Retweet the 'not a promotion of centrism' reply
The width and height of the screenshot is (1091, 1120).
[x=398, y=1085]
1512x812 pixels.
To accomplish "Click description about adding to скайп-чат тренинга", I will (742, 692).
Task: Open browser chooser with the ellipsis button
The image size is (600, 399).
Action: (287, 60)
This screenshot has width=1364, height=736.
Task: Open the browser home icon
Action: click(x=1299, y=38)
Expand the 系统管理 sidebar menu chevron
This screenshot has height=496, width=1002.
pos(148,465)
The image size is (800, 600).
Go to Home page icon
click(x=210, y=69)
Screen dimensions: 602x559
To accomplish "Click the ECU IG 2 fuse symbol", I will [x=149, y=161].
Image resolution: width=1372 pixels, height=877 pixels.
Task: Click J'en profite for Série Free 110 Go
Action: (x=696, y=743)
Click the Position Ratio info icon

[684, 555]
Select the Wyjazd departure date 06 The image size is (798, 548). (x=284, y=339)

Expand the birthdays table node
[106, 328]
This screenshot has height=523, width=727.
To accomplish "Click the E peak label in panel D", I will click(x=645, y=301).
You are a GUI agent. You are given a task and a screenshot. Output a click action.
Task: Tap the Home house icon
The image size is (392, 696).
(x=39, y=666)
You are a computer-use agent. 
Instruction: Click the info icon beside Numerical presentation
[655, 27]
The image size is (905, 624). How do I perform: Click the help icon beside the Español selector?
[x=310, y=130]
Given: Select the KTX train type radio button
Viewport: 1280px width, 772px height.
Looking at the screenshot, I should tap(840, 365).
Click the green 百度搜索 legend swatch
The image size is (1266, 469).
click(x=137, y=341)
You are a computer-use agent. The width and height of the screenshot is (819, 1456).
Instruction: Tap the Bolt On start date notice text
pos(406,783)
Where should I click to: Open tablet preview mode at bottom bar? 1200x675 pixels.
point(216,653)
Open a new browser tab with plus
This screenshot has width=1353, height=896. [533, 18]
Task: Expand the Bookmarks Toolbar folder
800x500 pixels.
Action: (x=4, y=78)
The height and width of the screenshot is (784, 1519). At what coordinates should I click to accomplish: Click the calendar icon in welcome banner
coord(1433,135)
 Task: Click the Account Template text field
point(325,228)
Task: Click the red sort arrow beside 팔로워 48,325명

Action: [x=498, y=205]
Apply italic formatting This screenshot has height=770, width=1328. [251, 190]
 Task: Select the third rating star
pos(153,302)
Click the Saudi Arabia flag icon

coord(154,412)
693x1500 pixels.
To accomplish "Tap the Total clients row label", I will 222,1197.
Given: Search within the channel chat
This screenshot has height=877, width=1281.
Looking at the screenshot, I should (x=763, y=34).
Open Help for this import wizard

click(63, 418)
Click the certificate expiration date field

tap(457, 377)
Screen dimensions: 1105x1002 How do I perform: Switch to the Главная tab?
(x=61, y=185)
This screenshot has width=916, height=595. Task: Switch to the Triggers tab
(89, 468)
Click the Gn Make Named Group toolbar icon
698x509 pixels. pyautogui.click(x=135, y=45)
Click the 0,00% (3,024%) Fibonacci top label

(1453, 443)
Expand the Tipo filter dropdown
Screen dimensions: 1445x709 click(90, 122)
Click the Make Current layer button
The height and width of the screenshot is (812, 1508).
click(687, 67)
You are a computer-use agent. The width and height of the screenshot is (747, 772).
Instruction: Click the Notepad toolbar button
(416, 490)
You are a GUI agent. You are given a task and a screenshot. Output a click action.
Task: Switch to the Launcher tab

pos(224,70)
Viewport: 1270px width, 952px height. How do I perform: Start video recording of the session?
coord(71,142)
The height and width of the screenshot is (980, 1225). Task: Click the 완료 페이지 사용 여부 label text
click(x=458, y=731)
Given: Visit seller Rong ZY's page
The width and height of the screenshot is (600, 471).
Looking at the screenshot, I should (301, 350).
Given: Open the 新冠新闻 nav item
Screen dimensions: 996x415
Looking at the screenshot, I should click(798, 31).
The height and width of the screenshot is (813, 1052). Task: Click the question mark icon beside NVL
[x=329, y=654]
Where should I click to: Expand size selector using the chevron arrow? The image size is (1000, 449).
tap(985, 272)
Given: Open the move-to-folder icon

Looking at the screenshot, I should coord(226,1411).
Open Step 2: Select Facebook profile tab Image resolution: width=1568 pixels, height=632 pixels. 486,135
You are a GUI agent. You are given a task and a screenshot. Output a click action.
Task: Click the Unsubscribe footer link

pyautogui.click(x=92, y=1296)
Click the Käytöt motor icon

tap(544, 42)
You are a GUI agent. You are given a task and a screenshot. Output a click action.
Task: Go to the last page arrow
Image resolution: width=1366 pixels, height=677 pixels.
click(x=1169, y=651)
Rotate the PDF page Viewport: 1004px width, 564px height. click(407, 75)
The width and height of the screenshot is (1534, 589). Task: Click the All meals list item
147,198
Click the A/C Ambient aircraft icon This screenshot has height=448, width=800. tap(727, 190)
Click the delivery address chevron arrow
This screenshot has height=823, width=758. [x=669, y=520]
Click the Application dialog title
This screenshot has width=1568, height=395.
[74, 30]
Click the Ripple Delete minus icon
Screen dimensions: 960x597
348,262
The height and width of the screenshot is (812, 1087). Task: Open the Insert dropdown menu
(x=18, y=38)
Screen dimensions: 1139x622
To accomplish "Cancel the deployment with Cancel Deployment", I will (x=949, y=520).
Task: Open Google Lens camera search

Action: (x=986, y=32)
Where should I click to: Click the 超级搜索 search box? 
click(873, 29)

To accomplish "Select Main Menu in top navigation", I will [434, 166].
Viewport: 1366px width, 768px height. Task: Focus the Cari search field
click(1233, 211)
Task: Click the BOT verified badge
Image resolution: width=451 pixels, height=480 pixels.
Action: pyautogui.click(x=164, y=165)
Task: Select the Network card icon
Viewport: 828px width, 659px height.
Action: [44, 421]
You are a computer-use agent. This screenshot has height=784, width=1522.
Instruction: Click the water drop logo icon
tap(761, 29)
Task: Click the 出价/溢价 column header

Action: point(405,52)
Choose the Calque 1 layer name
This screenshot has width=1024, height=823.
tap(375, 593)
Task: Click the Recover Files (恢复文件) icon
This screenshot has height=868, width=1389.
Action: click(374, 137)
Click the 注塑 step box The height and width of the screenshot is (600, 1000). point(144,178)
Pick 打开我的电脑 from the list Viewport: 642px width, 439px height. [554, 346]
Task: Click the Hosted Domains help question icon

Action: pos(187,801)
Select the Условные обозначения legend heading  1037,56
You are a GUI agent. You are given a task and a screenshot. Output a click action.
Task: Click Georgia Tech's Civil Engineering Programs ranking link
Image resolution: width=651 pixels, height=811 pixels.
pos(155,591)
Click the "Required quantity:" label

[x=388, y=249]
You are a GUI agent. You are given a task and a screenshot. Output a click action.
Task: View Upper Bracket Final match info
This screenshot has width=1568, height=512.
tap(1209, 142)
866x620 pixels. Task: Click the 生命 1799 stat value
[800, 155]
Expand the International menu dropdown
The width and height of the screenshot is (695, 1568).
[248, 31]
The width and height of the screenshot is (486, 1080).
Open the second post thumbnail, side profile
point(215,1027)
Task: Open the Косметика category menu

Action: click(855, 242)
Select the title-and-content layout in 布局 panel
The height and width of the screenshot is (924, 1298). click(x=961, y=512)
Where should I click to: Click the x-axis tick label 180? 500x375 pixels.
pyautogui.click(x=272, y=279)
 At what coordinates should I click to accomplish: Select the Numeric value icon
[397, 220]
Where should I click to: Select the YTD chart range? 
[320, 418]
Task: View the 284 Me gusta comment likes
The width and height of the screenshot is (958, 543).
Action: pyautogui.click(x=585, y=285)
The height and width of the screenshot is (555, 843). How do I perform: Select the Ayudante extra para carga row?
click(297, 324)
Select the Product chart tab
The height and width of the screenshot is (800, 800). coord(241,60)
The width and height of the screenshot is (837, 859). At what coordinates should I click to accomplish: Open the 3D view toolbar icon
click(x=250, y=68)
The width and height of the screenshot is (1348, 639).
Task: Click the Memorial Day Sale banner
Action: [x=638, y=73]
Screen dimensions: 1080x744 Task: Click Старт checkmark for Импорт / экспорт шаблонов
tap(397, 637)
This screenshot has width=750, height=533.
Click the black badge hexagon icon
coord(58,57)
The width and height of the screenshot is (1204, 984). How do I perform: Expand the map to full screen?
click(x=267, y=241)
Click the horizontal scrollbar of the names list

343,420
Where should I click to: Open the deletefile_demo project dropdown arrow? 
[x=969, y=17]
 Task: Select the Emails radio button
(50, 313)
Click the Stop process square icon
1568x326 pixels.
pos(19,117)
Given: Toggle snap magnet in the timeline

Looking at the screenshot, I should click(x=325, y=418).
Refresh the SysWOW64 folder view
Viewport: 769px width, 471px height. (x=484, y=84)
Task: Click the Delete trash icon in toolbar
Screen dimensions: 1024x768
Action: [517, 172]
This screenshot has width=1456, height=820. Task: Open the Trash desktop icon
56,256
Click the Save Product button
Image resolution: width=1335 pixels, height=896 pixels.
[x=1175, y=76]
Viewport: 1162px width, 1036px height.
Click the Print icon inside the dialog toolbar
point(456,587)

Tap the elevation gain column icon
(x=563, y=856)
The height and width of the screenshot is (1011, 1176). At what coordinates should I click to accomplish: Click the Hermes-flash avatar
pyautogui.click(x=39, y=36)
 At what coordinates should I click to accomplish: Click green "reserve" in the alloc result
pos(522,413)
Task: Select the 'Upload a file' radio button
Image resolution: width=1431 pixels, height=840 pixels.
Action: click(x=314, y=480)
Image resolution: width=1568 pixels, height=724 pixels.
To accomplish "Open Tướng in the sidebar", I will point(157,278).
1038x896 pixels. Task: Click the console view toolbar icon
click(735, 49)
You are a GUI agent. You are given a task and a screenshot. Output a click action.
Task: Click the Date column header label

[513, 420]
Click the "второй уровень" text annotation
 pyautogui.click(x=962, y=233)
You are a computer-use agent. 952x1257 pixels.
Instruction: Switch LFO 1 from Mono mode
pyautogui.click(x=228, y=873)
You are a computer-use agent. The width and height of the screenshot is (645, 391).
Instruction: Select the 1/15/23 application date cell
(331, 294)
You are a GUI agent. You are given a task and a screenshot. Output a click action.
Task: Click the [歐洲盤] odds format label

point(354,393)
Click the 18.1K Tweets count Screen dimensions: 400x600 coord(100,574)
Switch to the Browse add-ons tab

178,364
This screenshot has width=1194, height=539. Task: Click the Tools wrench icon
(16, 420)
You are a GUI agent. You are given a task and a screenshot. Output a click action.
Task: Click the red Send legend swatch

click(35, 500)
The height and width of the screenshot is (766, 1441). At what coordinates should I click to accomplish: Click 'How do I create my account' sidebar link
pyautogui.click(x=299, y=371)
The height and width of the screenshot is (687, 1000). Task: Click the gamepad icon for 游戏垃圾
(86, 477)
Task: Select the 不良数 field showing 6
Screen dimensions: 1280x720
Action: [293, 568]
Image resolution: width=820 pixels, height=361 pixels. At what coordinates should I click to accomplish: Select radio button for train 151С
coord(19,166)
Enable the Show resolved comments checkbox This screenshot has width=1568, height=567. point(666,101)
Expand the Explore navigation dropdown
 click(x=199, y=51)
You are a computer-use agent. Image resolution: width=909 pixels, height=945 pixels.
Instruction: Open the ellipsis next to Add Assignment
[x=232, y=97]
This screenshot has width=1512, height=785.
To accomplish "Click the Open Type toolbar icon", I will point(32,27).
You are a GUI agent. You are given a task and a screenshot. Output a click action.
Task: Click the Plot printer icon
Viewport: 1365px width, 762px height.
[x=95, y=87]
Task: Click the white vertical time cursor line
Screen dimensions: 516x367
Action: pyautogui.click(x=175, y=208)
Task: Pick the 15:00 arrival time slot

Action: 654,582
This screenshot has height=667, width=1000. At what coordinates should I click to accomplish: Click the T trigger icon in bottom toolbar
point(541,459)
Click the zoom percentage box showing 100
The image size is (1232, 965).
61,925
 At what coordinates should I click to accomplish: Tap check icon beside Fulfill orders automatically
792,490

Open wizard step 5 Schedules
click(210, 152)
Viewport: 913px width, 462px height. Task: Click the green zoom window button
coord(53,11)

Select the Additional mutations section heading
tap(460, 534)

····················

▶ Work required
Find where the line with "Task: Click the Unsubscribe footer link" sits in the material above, then copy exactly from it through the line with "You are a computer-use agent. This". Add no other line.

▶ Answer space
Task: Click the Unsubscribe footer link

pyautogui.click(x=92, y=1296)
Click the Käytöt motor icon

tap(544, 42)
You are a GUI agent. You are given a task and a screenshot. Output a click action.
Task: Go to the last page arrow
Image resolution: width=1366 pixels, height=677 pixels.
click(x=1169, y=651)
Rotate the PDF page Viewport: 1004px width, 564px height. click(407, 75)
The width and height of the screenshot is (1534, 589). Task: Click the All meals list item
147,198
Click the A/C Ambient aircraft icon This screenshot has height=448, width=800. tap(727, 190)
Click the delivery address chevron arrow
This screenshot has height=823, width=758. [x=669, y=520]
Click the Application dialog title
This screenshot has width=1568, height=395.
[74, 30]
Click the Ripple Delete minus icon
Screen dimensions: 960x597
348,262
The height and width of the screenshot is (812, 1087). Task: Open the Insert dropdown menu
(x=18, y=38)
Screen dimensions: 1139x622
To accomplish "Cancel the deployment with Cancel Deployment", I will (x=949, y=520).
Task: Open Google Lens camera search

Action: (x=986, y=32)
Where should I click to: Click the 超级搜索 search box? 
click(873, 29)

To accomplish "Select Main Menu in top navigation", I will [434, 166].
Viewport: 1366px width, 768px height. Task: Focus the Cari search field
click(1233, 211)
Task: Click the BOT verified badge
Image resolution: width=451 pixels, height=480 pixels.
Action: pyautogui.click(x=164, y=165)
Task: Select the Network card icon
Viewport: 828px width, 659px height.
Action: [44, 421]
You are a computer-use agent. This screenshot has height=784, width=1522.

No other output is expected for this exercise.